La dernière étape de notre promenade nous a conduits dans le charmant jardin de Renée Monnier, avec une petite serre, des bosquets de fleurs de ci-delà et des endroits ombragés pour rêver. Les promeneurs s’y sont assis en rond pour écouter d’abord le lyrisme satirique de Raymond Queneau dans « Le jardin précieux ». Après une description idyllique de fleurs, la chute est rude : « […] Une gente fillette avec un sécateur/ en fit tout un bouquet – la fin de ce bonheur ». Dans « Solitude, ô mon éléphant », Louise de Vilmorin nous a rappelé le passage inéluctable du temps grâce à une gracieuse évocation des saisons :

 

« […] Mais s'il [le temps] peut te changer, me changer et me prendre 
Ma jeunesse d'hier et notre heure aujourd'hui, 
Il n'empêchera pas les saisons de nous rendre 
L'iris et l'anémone et le mille-pertuis, […] »

 

Au cours de cette balade dans les jardins, comment ne pas évoquer la rose du Petit Prince, « unique », parce que c’est lui qui l'a choisie. Et lui de dire aux autres roses :

 

« Mais à elle seule elle est plus importante que vous toutes, puisque c'est elle que j'ai arrosée. Puisque c'est elle que j'ai mise sous globe. Puisque c'est elle que j'ai abritée par le paravent. Puisque c'est elle dont j'ai tué les chenilles (sauf les deux ou trois pour les papillons). Puisque c'est elle que j'ai écoutée se plaindre, ou se vanter, ou même quelquefois se taire. Puisque c'est ma rose. »

 

Puis, c’était au tour des petits animaux de nos jardins d’être présents à travers la voix de Maurice Carême. Sa grande simplicité de ton, qui s’apparente à celle des enfants, nous fait imaginer sans peine le hérisson qui « pique et repique » alors qu’il est « si pacifique » et les trois escargots « qui s’en allaient cartable au dos ». Avec « Instant félin », on a évoqué aussi le chat que j’avais aperçu dans l’embrasure de la fenêtre de mon voisin, « somnolent, bienheureux/ Gardien à sa fenêtre d’un noir mystérieux » qui «  Se tient au bord du temps tel un sphinx rustique ». 

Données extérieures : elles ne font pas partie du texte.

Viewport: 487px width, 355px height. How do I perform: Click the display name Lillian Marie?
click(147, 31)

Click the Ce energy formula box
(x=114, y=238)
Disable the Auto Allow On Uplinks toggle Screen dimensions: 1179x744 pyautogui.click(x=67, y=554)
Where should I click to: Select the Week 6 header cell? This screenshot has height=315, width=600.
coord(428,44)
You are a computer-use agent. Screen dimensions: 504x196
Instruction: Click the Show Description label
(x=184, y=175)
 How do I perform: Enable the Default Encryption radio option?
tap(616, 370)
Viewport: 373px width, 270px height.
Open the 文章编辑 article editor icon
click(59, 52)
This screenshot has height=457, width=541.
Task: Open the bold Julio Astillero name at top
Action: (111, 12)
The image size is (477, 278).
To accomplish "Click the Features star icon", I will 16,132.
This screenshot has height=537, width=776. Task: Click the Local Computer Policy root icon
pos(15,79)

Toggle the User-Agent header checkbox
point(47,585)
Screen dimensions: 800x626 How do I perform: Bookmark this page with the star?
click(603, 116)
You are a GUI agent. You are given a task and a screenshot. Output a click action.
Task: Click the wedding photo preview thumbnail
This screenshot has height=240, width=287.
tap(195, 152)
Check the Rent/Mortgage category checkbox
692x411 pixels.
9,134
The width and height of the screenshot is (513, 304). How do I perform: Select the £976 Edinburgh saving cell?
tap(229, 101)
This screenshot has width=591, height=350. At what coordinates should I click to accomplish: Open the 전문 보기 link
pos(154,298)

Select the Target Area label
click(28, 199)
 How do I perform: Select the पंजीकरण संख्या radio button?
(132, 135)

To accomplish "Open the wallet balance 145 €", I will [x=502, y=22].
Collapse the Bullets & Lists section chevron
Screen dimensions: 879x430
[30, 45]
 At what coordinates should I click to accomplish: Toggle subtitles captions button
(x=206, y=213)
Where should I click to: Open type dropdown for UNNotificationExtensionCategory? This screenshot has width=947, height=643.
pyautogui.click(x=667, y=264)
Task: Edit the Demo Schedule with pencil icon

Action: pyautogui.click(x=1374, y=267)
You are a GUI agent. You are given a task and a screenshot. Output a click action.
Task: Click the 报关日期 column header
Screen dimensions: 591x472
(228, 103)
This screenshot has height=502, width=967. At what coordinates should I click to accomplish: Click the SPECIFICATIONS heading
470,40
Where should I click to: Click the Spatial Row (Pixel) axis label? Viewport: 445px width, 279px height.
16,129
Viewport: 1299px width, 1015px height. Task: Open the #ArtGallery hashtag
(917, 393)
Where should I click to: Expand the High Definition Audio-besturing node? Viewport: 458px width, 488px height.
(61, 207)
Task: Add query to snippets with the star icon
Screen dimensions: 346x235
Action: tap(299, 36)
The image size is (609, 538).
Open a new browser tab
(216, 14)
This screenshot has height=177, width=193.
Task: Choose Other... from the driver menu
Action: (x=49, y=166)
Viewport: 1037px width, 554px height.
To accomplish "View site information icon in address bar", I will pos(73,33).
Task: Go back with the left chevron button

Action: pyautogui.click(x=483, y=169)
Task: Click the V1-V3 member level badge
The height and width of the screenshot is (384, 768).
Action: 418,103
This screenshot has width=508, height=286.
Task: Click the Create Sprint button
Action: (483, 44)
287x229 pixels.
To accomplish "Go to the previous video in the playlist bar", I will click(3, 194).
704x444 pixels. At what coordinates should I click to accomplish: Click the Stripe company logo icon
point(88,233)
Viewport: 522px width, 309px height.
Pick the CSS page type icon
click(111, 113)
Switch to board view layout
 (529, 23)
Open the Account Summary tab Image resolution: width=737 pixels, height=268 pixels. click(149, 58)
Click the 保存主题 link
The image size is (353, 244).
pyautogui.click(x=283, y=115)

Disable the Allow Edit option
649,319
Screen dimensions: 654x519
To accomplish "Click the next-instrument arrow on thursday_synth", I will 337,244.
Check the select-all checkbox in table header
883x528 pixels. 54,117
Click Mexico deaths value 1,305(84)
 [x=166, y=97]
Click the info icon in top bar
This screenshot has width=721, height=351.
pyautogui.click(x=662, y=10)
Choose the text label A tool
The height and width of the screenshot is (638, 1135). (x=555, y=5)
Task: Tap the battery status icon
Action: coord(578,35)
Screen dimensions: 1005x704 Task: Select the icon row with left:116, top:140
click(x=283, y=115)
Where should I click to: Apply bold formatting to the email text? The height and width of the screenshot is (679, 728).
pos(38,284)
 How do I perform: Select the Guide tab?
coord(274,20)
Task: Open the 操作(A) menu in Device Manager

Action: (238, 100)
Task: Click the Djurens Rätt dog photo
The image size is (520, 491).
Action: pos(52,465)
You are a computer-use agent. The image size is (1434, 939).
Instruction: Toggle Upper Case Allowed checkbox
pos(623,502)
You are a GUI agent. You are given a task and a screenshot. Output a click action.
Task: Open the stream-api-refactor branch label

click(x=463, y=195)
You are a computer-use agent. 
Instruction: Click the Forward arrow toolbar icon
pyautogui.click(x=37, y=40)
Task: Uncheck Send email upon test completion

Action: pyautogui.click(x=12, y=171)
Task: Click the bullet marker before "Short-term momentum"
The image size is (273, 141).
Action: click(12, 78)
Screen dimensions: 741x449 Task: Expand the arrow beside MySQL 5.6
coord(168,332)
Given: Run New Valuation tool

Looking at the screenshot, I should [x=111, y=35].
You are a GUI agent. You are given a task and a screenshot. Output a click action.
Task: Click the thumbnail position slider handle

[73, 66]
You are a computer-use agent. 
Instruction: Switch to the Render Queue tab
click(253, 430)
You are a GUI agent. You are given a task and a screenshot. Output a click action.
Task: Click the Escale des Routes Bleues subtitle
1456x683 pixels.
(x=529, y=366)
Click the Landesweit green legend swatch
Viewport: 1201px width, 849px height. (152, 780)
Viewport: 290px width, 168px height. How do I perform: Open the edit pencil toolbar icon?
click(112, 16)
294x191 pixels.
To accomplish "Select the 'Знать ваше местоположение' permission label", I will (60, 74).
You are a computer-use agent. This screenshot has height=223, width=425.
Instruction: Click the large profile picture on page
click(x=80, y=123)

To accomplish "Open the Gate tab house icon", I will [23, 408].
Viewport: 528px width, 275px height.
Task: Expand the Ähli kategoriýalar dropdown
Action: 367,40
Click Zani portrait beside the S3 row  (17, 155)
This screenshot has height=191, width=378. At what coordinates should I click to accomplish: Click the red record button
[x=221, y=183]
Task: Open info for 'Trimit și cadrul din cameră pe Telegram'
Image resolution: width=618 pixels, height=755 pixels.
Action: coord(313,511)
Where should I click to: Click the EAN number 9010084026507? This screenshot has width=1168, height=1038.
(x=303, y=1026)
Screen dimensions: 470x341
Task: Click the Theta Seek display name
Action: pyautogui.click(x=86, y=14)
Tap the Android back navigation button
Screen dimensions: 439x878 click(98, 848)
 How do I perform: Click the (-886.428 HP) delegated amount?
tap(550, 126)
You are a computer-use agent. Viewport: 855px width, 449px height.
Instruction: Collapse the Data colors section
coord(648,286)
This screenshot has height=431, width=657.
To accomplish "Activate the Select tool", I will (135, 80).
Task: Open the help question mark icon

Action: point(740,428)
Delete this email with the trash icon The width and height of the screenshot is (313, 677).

« La mante et la mouche », une de mes fables, extraite de mon recueil Clair Bestiaire, a invité les auditeurs à se méfier de ceux qui font de beaux discours :

 

[…] La mante allait ravir la mouche téméraire

Mais celle-ci, évitant  les pattes sanguinaires,

S’envola prestement loin de la religieuse,

Qui resta sur le tas, affamée et boudeuse. […]

 

Enfin, après la distribution de proverbes jardiniers et autres sentences potagères, chacun a pu dire à voix haute ces dictons ou paroles d’écrivains qui célèbrent la nature et l’homme-jardinier et dont je citerai celle de Fontenelle : « De mémoire de rose, on n’a jamais vu mourir un jardinier. »

 

Un apéritif convivial, composé d’une délicieuse salade de fruits du jardin, d’une succulente galette au beurre de Doué, d’un gâteau au sureau et autres délicatesses, a clôturé cette balade bucolique et nous a fait entrer en douceur  et en gourmandise dans l’été.